Water district could be placed in receivership
California state Sen. Steven Bradford (D-Gardena) introduced legislation this week authorizing the Water Replenishment District of Southern California (WRD) to take control of the Central Basin Municipal Water District (Central Basin), a move that would dissolve Central Basin’s board of directors and put the distressed agency in receivership because the problems at the district cannot be resolved by the district board as currently constituted.
As stated in the proposed legislation, Central Basin’s board of directors has a history of “poor leadership, decision-making, and oversight” which continues in spite of recent legislation which made changes to the District’s governance.

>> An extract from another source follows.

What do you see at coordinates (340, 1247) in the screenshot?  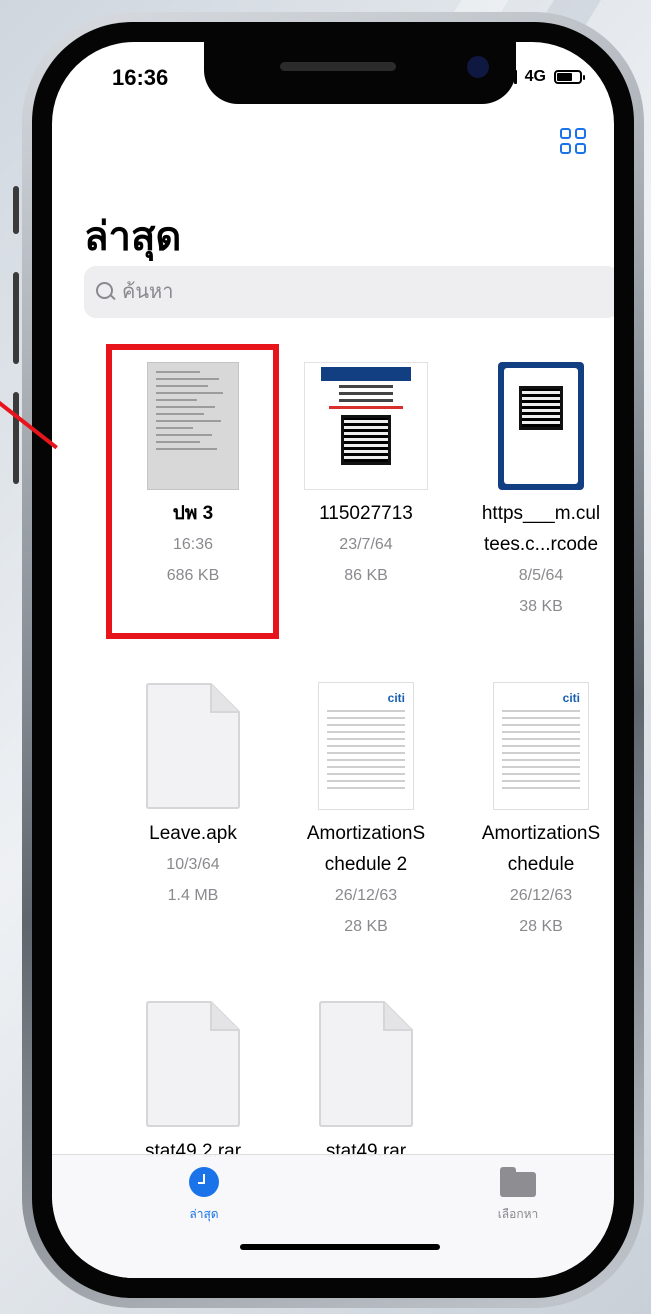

As a local measure, the bill has remarkable support with nine coauthors including Assembly Speaker Anthony Rendon (D-Lakewood), Assembly Majority Leader Ian Calderon (D-Whittier), Assemblyman Ed Chau (D-Monterey Park), and Assemblywoman Cristina Garcia (D-Bell Gardens).

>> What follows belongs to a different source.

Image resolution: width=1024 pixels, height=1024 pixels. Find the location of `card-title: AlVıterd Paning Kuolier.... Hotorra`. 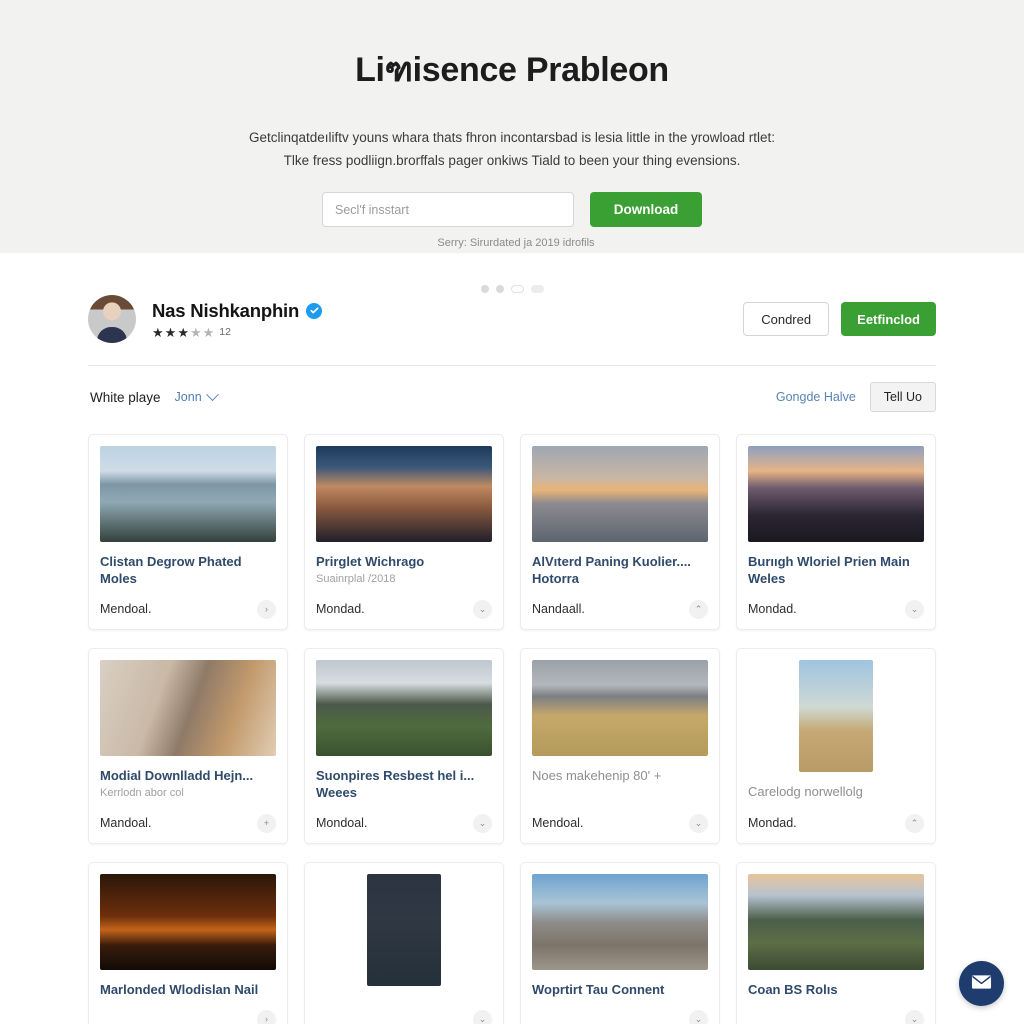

The California legislation calls out current board mismanagement for “rejecting” a demand from the Los Angeles District Attorney’s Office to cure illegal Board actions, failing “to legally appoint a general manager or general counsel,” a lawsuit filed against the agency by numerous customers for several illegal acts, not having sworn in a vacant board member, failing to impose a crucial annual charge and mishandling the District’s finances.
Numerous financial issues include operating the District “at a deficit” and failure “to enact cost-cutting measures” due to lower water sales. The District’s annual budget has also not been adopted for the 2020-21 fiscal year.
The District also has recently experienced dramatic declines of approximately 60-70% in cash reserves and water revenues while significantly increasing water rates over the last five years, some more than double. At the meantime, the District’s credit rating has dramatically tumbled from AA- to BBB+.
In compare to other water agencies in many key areas related to profitability, debt, credit ratings, cash reserves and pension levels, Central Basin has previously reported it consistently compares unfavorably.
As proposed, the receivership would be temporarily enacted for 18 months as another government agency would be tasked to study the District’s governance structure and recommend “alternatives for long-term governance of the services of selling water to public water systems in the service territory of the district.”
This study, to be completed by the Local Agency Formation Commission within six months passage of the proposed legislation, will “report the results of the municipal service review to the Legislature.”